_TO DO_: Among the entries below, only the lines starting at the one with "Task: Click Druh podílu základní podíl č.1" and ending at the one with "Task: Click the partially", both included, are to be printed exactly.

_DATASET ENTRIES_:
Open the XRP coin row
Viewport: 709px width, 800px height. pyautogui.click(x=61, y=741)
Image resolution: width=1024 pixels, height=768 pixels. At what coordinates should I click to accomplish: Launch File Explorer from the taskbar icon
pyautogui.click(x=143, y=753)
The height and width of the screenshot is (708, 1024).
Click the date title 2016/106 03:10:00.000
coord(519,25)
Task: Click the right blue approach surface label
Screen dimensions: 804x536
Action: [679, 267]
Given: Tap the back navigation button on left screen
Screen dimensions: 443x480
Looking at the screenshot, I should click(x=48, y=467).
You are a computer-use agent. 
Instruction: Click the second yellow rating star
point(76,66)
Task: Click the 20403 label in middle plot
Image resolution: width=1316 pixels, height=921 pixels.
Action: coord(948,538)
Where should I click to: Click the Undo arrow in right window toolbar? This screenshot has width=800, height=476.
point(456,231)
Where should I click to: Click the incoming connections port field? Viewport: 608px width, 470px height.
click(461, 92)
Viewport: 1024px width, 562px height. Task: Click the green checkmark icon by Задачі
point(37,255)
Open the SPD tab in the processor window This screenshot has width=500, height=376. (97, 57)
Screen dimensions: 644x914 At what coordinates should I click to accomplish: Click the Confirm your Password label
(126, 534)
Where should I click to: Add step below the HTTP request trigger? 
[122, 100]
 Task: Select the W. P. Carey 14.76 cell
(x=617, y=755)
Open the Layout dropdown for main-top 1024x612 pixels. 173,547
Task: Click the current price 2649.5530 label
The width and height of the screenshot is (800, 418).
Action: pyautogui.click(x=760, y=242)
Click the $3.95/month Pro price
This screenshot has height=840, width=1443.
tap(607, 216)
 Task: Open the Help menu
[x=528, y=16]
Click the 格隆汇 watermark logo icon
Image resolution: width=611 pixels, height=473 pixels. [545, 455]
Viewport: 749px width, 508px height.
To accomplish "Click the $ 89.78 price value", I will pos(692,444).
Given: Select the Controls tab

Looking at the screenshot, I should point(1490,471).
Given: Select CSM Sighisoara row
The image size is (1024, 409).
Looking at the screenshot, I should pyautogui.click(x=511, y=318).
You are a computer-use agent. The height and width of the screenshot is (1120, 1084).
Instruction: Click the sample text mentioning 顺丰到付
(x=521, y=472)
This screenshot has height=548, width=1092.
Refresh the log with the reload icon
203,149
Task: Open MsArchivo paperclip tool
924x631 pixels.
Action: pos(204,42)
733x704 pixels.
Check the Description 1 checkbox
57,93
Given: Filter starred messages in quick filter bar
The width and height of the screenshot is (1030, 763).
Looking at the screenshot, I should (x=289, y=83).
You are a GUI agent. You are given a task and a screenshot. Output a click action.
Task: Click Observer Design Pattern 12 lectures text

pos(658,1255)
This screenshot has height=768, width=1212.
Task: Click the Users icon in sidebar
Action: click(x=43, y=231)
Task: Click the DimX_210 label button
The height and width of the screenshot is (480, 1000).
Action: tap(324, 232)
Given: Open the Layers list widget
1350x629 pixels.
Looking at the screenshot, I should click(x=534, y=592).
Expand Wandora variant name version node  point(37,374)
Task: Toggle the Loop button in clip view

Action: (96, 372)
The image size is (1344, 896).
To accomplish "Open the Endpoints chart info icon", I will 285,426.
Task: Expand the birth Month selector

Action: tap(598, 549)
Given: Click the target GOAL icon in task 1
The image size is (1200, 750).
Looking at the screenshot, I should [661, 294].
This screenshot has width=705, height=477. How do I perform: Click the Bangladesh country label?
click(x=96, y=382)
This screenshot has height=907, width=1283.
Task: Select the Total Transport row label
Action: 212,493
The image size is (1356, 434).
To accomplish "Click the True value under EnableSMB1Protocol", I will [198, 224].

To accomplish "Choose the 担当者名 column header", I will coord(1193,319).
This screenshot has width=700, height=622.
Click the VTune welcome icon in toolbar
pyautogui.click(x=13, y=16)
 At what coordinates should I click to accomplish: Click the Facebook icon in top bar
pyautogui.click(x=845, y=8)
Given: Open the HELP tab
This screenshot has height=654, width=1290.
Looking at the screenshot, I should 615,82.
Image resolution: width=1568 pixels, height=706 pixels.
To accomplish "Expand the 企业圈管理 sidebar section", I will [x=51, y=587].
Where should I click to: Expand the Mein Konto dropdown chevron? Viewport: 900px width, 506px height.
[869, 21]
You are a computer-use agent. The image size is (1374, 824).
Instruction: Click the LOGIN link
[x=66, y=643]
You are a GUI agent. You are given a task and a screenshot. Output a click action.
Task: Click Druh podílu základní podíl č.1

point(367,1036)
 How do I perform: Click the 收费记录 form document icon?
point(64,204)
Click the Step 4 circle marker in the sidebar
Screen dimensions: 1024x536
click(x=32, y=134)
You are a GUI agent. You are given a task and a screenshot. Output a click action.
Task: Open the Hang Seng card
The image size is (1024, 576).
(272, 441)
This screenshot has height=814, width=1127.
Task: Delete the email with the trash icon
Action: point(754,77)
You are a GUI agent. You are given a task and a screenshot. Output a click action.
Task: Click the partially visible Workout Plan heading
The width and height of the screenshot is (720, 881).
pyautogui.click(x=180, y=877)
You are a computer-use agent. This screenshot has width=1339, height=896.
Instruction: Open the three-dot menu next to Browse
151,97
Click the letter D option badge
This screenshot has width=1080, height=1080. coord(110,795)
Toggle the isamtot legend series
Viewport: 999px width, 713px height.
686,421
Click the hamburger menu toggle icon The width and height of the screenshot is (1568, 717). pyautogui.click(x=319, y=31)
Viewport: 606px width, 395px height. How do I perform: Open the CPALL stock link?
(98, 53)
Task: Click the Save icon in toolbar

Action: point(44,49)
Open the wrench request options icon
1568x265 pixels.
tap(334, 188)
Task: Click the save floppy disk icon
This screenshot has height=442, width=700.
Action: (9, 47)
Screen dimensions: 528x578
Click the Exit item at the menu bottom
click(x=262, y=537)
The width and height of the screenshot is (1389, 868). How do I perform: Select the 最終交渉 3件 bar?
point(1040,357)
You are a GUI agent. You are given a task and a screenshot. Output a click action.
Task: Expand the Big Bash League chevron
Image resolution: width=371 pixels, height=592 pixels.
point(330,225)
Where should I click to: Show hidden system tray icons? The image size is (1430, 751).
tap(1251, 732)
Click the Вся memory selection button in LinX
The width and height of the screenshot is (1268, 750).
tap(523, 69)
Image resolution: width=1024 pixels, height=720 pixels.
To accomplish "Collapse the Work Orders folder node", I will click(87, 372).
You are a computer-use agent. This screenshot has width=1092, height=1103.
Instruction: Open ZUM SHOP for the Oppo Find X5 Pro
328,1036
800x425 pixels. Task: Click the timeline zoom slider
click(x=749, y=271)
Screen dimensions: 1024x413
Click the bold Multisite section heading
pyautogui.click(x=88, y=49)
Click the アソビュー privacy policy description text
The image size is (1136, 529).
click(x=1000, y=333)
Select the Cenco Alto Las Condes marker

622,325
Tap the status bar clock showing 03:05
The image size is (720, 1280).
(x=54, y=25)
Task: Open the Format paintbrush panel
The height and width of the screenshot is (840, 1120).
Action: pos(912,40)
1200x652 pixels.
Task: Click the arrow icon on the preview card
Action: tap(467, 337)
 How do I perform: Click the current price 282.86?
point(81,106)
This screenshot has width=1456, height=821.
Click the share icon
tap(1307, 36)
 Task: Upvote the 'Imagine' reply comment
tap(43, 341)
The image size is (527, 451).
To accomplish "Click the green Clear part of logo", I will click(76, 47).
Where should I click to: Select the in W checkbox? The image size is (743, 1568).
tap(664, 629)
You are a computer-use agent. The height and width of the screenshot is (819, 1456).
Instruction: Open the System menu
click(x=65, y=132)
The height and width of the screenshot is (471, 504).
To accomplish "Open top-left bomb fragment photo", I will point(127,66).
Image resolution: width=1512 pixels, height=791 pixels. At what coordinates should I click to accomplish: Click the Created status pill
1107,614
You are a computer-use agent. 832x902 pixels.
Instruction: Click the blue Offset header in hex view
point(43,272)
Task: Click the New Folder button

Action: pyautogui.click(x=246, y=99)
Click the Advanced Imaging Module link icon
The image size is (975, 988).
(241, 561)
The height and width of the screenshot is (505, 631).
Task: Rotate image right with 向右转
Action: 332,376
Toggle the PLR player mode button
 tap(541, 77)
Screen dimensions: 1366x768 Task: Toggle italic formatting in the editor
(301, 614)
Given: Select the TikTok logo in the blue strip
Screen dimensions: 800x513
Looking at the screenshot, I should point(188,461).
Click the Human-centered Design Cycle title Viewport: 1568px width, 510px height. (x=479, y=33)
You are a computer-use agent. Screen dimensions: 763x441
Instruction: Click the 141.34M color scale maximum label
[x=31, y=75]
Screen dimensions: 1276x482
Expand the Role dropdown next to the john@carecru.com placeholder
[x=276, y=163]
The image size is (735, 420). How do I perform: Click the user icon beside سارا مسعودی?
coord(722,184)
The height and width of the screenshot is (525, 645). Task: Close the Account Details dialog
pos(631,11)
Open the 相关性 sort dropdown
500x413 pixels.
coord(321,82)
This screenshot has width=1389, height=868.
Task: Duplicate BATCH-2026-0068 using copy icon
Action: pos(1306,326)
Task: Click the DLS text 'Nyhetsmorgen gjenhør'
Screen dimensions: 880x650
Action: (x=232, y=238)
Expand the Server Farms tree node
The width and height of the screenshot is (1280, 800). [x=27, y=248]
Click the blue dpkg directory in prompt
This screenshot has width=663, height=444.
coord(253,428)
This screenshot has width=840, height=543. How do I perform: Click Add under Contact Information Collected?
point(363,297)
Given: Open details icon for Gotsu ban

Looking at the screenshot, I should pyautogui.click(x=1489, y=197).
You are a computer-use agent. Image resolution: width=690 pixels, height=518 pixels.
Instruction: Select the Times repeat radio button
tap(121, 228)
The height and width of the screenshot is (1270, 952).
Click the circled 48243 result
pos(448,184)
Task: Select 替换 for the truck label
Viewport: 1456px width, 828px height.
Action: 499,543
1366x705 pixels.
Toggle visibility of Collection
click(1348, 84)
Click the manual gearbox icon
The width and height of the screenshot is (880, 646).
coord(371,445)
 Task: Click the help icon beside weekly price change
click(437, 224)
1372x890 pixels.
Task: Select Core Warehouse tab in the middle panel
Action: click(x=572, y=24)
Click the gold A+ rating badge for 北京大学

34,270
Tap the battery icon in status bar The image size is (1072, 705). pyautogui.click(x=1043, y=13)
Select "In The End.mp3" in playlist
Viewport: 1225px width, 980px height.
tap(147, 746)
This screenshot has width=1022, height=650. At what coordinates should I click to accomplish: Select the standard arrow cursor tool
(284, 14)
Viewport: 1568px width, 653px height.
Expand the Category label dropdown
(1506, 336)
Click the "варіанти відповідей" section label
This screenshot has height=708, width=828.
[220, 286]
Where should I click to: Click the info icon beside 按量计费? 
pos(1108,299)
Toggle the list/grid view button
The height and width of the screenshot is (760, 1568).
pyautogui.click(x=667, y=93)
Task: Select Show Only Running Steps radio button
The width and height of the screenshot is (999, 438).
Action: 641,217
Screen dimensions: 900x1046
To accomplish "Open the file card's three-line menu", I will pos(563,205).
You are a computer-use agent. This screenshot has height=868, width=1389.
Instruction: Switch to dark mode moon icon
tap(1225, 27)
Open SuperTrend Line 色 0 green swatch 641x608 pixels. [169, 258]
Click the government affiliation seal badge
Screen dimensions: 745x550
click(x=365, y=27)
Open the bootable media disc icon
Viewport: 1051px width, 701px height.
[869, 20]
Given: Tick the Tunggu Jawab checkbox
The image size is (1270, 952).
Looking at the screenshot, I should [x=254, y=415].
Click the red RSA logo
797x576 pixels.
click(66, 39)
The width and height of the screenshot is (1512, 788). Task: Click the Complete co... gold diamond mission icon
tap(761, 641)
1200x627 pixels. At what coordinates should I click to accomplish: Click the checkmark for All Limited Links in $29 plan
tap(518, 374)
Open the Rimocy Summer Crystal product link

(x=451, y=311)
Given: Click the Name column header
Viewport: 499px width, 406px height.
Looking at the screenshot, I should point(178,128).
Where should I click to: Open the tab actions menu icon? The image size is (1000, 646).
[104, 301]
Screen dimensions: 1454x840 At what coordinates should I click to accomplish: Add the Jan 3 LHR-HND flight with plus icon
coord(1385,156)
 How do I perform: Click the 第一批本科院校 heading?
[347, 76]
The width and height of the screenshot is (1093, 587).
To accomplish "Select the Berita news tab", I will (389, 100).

_ANSWER AREA_:
Task: Click Druh podílu základní podíl č.1

point(367,1036)
 How do I perform: Click the 收费记录 form document icon?
point(64,204)
Click the Step 4 circle marker in the sidebar
Screen dimensions: 1024x536
click(x=32, y=134)
You are a GUI agent. You are given a task and a screenshot. Output a click action.
Task: Open the Hang Seng card
The image size is (1024, 576).
(272, 441)
This screenshot has height=814, width=1127.
Task: Delete the email with the trash icon
Action: point(754,77)
You are a GUI agent. You are given a task and a screenshot. Output a click action.
Task: Click the partially visible Workout Plan heading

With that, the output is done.